Let your children go tree-climbing: National Trust attacks parents who mollycoddle | Mail Online

25/12/2012 0:00




Let your children go tree-climbing: National Trust attacks parents who mollycoddle | Mail Online
You’ll have to excuse me if these next few items aren’t timely. I save them when I see them and rarely have time to post them.  Regardless of when they were written they’re still very pertinent.

Another report examining how phantom fears of potential liability and a hyperactive media have been instrumental in separating children and nature. Not really sure about, “a generation of weaklings”
Full article can be read from the link above.   

Children are being cut off from nature by mollycoddling parents who refuse to let them play out in the rain, climb trees and get dirty, according to a National Trust inquiry.

In a report out today, the charity urges parents to give youngsters wellies and a raincoat and send them outdoors to build dens, make mud pies and go bug-hunting.

It warns that children are increasingly leading ‘sedentary and sheltered’ lives due to health and safety fears, the rise of indoor entertainment such as video games and the decline of outdoor activities in school.

Children should be encouraged to play outdoors and allowed to climb trees, according to a National Trust inquiry

Council bureaucrats and police sometimes have ‘negative attitudes’ and regard outdoor play as ‘something to be stopped rather than encouraged’. But parents are the most powerful influence over their children’s exposure to nature and the countryside, the two-month inquiry concluded.

Interviews with groups of children found that many had picked up messages from their parents that the outdoors is dangerous and they shouldn’t go out in the rain in case they ‘slip or catch a cold’. Activities such as climbing trees were also seen as too risky.

Only older boys were regularly allowed out without an adult, with others closely supervised, according to the interviews conducted by research firm Childwise on behalf of the Trust.

Grandparents also have a role to play, according to the inquiry, since they are likely to have spent more time outdoors as children and could pass this on to younger generations. The National Trust inquiry, which canvassed the views of organisations and members of the public as well as children, also found that youngsters’ time is ‘over-scheduled and pressured’ – often with activities that cost money.

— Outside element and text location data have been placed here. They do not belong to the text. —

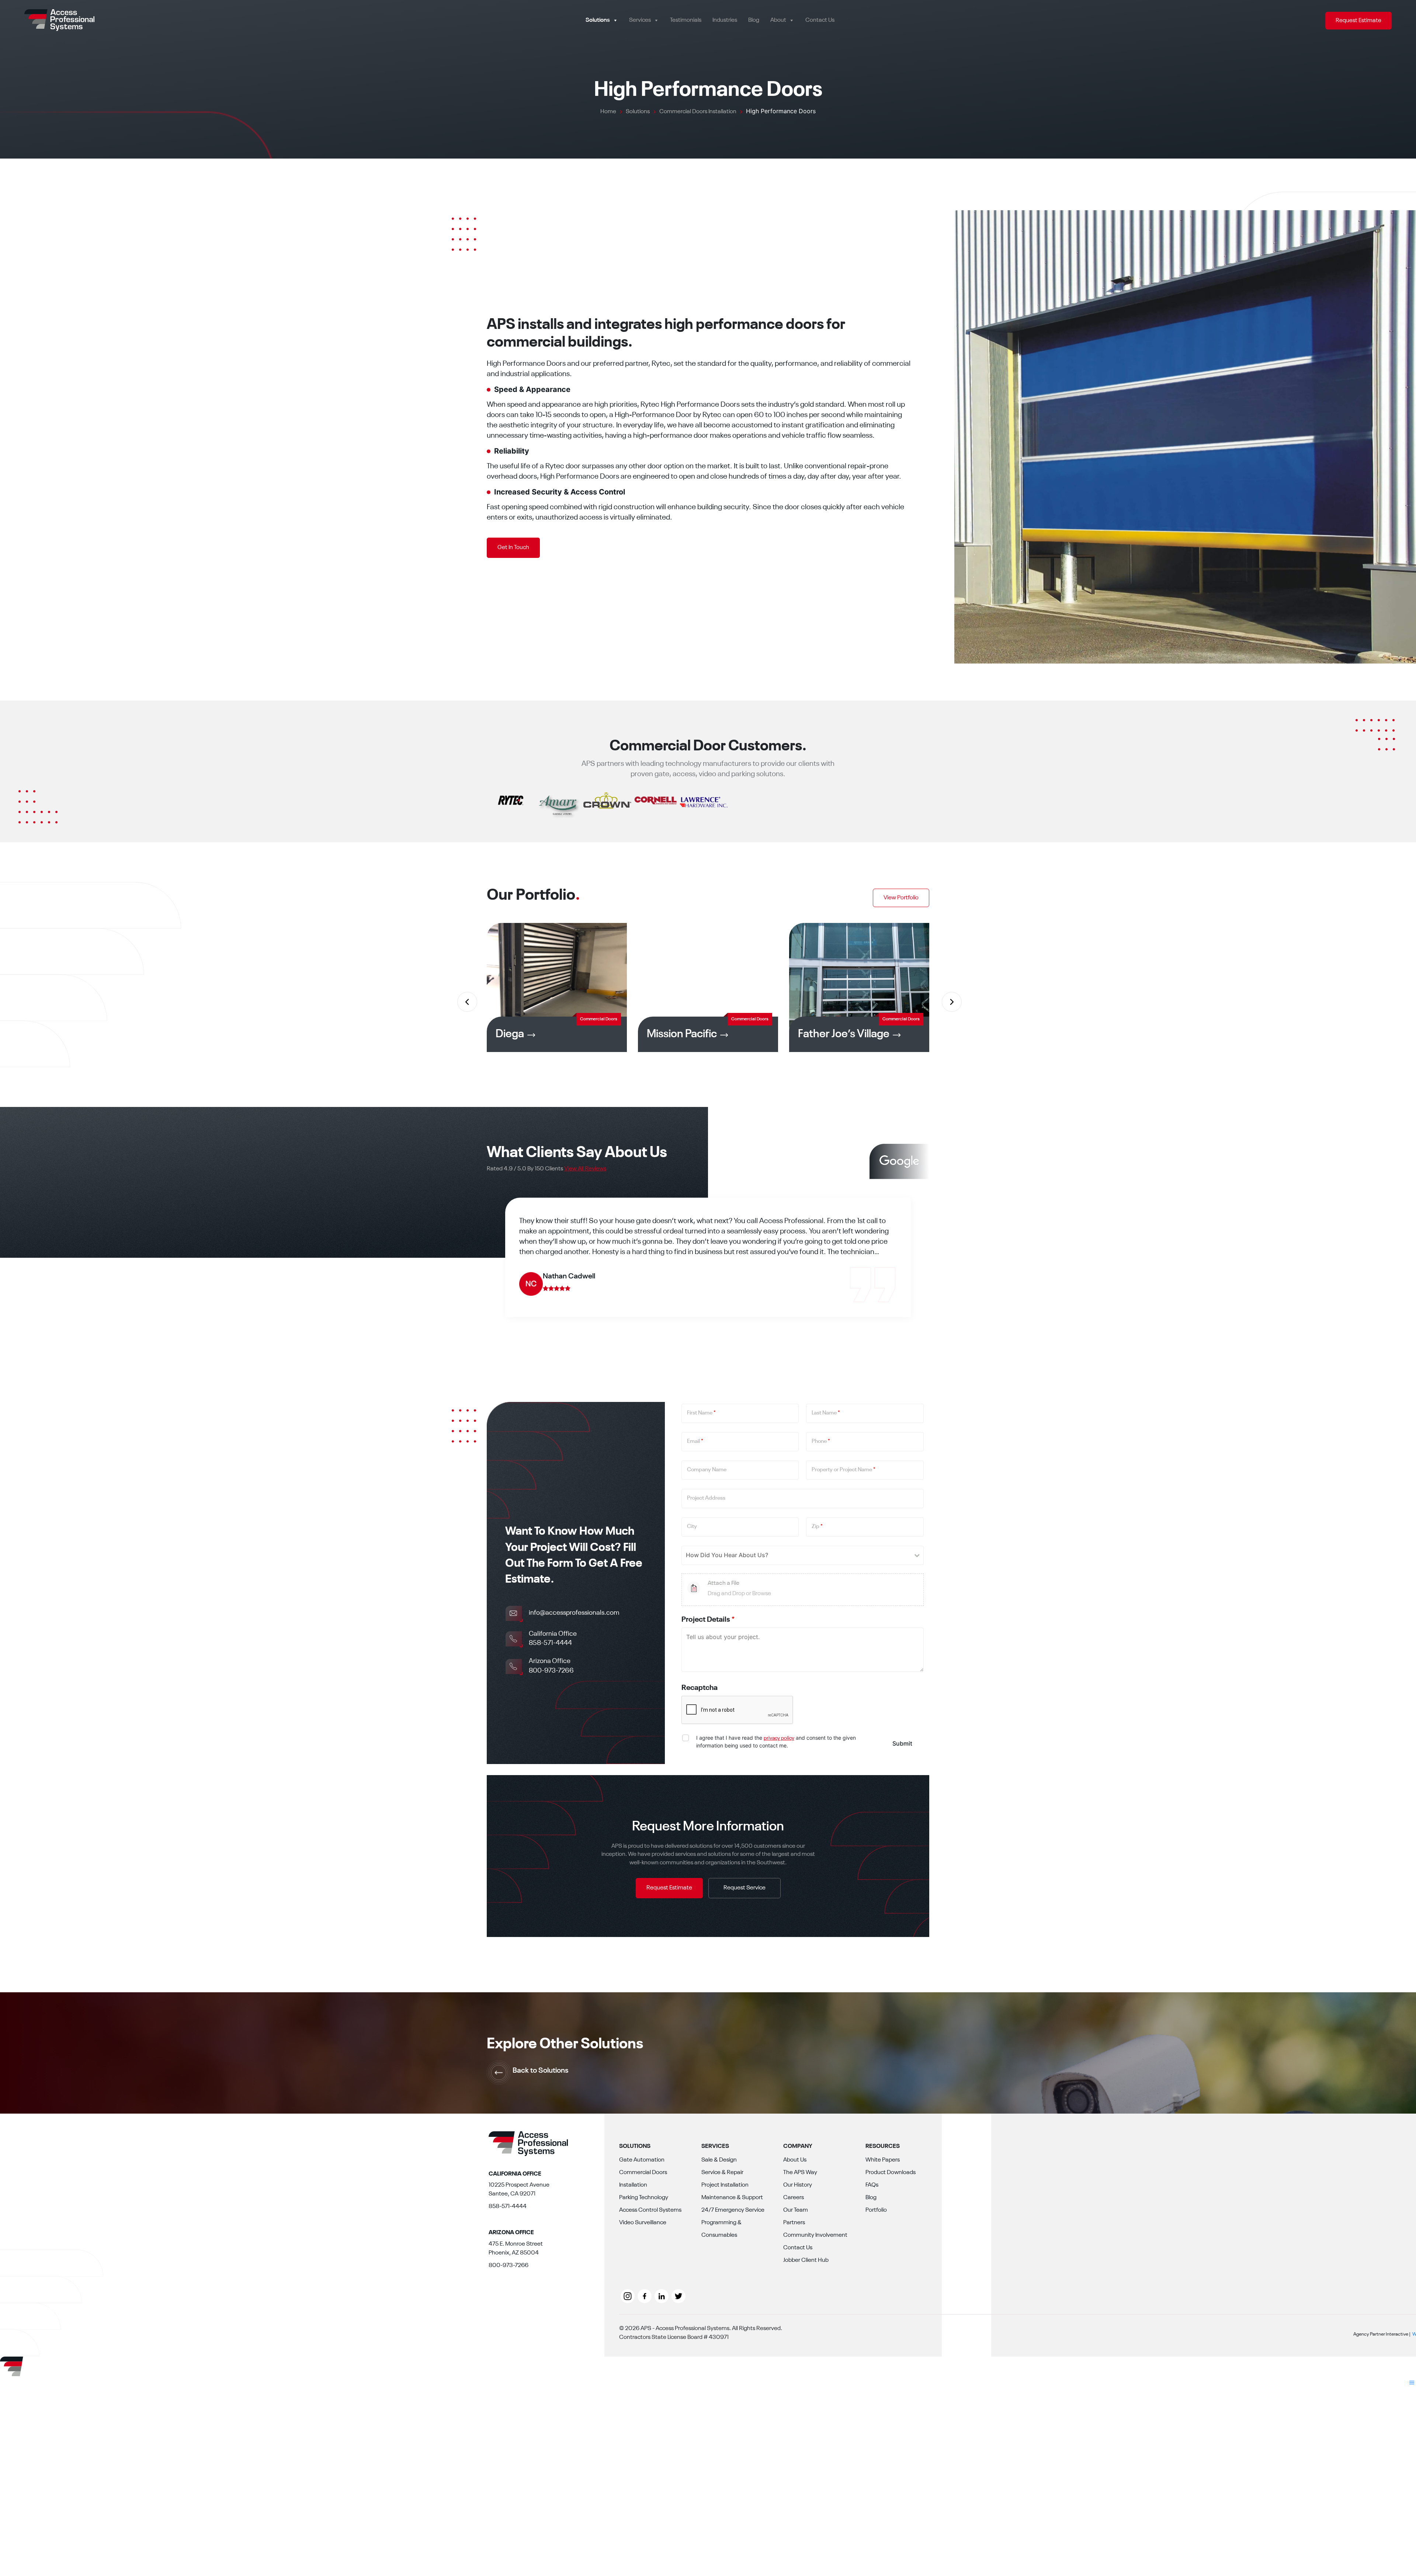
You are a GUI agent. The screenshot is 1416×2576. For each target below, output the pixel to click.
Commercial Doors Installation (643, 2179)
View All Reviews (585, 1169)
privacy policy (779, 1738)
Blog (753, 20)
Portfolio (876, 2210)
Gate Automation (641, 2160)
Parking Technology (643, 2198)
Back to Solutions (541, 2071)
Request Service (744, 1888)
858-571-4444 (550, 1643)
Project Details (708, 1620)
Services (640, 20)
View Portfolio (901, 898)
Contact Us (819, 20)
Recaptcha (699, 1688)
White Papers (882, 2160)
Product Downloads (890, 2173)
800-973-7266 (551, 1670)
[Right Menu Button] (1412, 2383)
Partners (794, 2223)
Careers (793, 2198)
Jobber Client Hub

‘The power of family life in shaping children’s experiences was perhaps the most emphatic message underlined by respondents,’ the report said. The inquiry was launched following the publication of a report in March, commissioned by the Trust, which found that children’s health and well-being was being damaged because they are losing touch with nature.

Stephen Moss, the naturalist and broadcaster who wrote the report, warned that youngsters were suffering from ‘nature deficit disorder’ and growing up ‘a generation of weaklings’.